Environmental News

Boreal Forests Pushed To Tipping Point By Climate Change

The world’s northernmost forests (boreal forests, as they’re known) make up 30 percent of the world’s total forest area, and they’re in jeopardy of disappearing as average temperatures climb year by year.

The startling news was released this week in a special issue published by the World Forestry Congress ahead of the organization’s September conference. The Christian Science Monitor spoke with scientists at  Austria’s International Institute for Applied Systems Analysis (IIASA) who were involved in the study..

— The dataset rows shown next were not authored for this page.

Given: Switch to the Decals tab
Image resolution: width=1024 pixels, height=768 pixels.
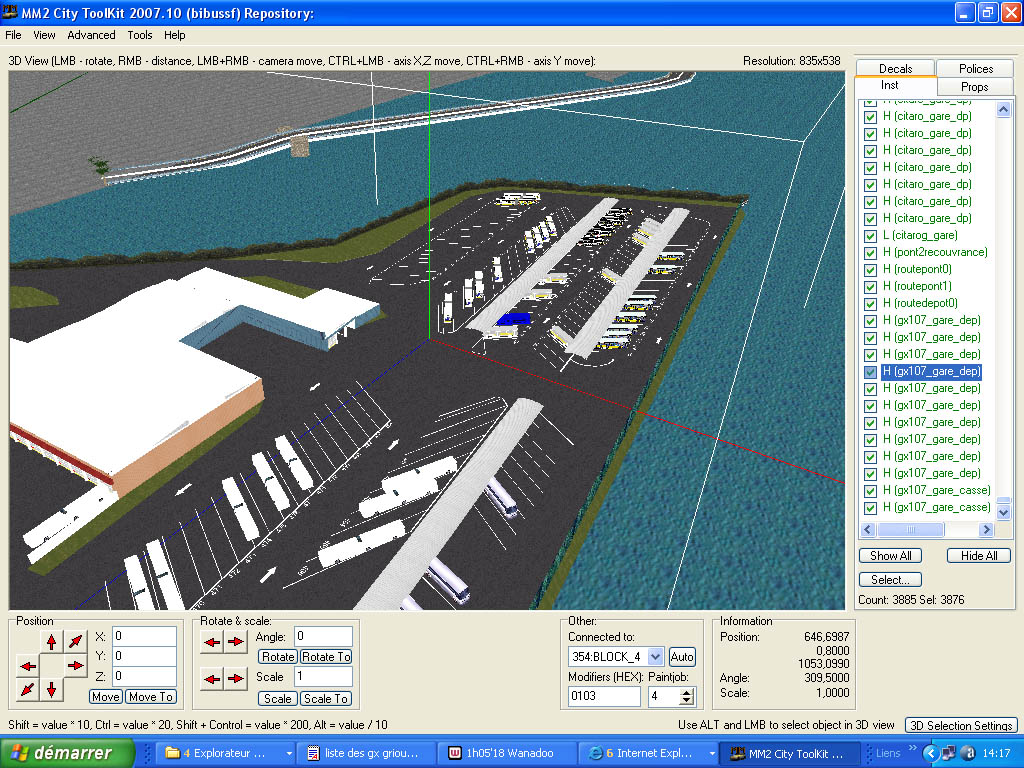Looking at the screenshot, I should pyautogui.click(x=895, y=69).
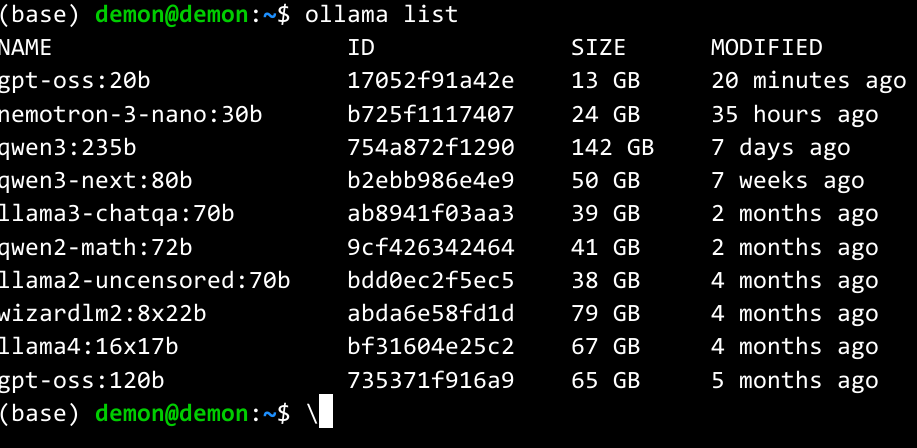Image resolution: width=917 pixels, height=448 pixels.
Task: Select the wizardlm2:8x22b model name
Action: [103, 314]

Anatoly Shvidenko, a researcher at IIASA was quoted as saying that the scientific community and the global community at-large need to start taking a “more integrated and balanced view ” of all forests, not just boreal forests.

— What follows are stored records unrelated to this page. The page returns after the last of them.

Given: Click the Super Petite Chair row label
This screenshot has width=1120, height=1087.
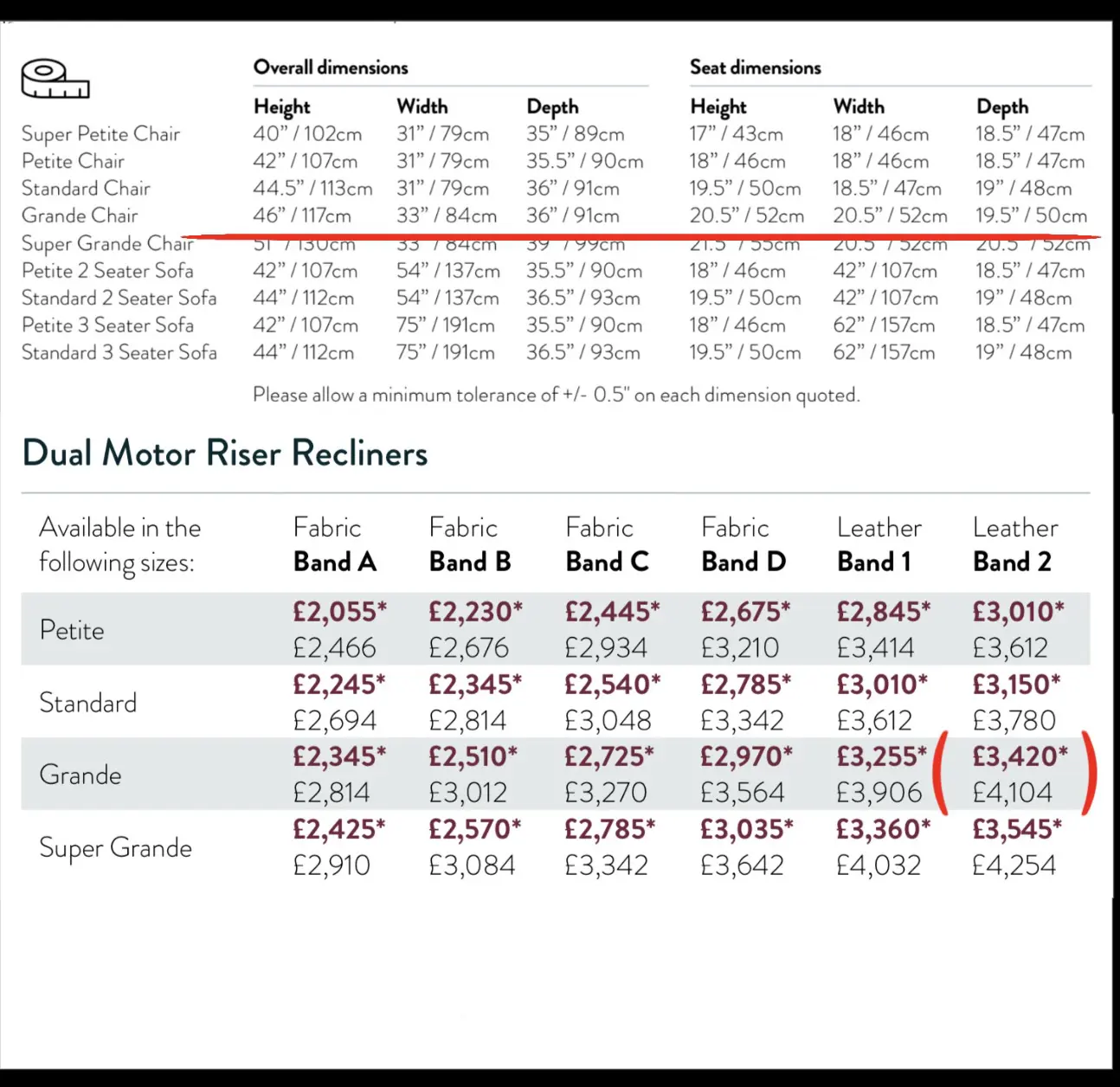Looking at the screenshot, I should pos(100,134).
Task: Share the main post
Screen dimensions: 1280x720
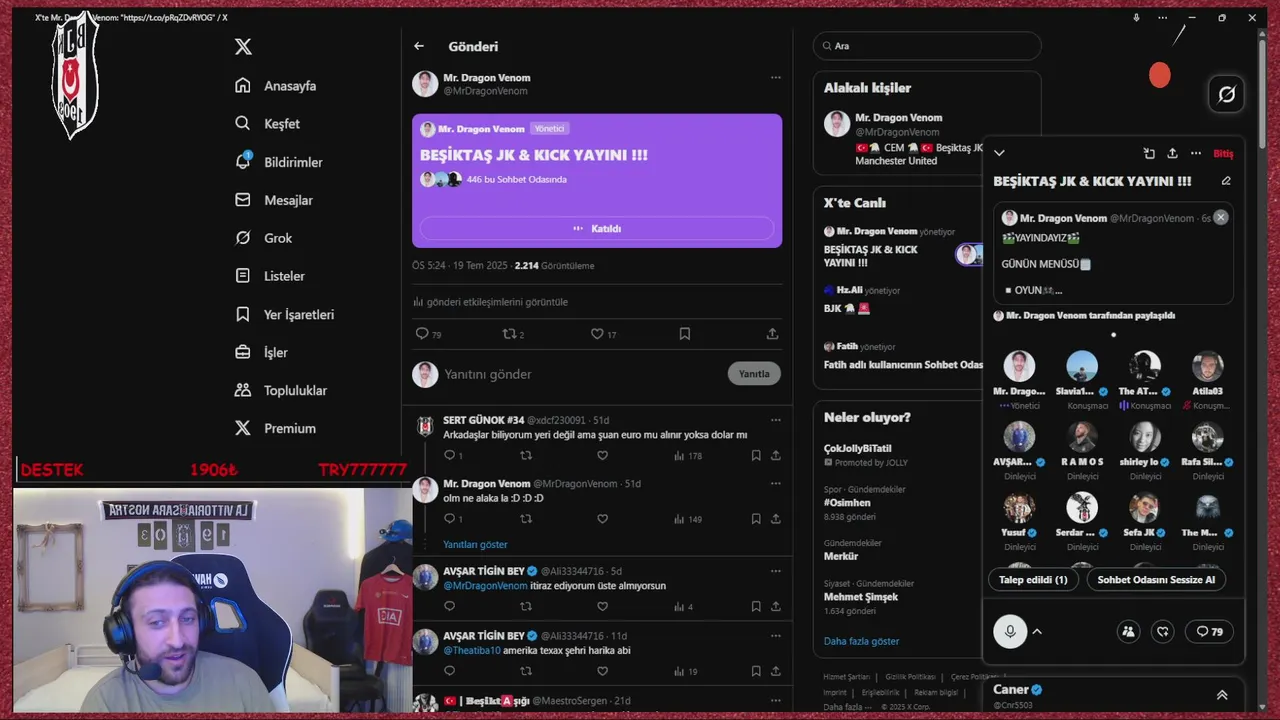Action: click(772, 334)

It is urgent that we place more focus on climate mitigation and adaptation with respect to these forests, and also take a more integrated and balanced view of forests around the world.

A report published yesterday on United Press International points out that boreal forests, also known as the “taiga,” are one of the “largest biomes on earth” and that they’re home to “a range of plants and animals.”

The crux of the survival issue lies in melting permafrost, which throws a wrench in the water systems that play a vital part in the taiga’s survival.

Other threats to the boreal forests include “wildfires and harmful insect pests.

Growing threats from wildfires and harmful insect pests are making matters worse. If stronger conservation measures aren’t taken, researchers say, large swaths of the taiga could transition into grassland and shrubby tundra.

Shvidenko said the forests are used to combating cold temperatures, but that warmer temperatures will have an unknown effect on their “resilience and buffering capacity.”

These forests evolved under cold conditions, and we do not know enough about the impact of warming on their resilience and buffering capacity

The emergence of grassland and tundra would be a stark departure from the current boreal forests, which are comprised of coniferous trees like spruce and pine.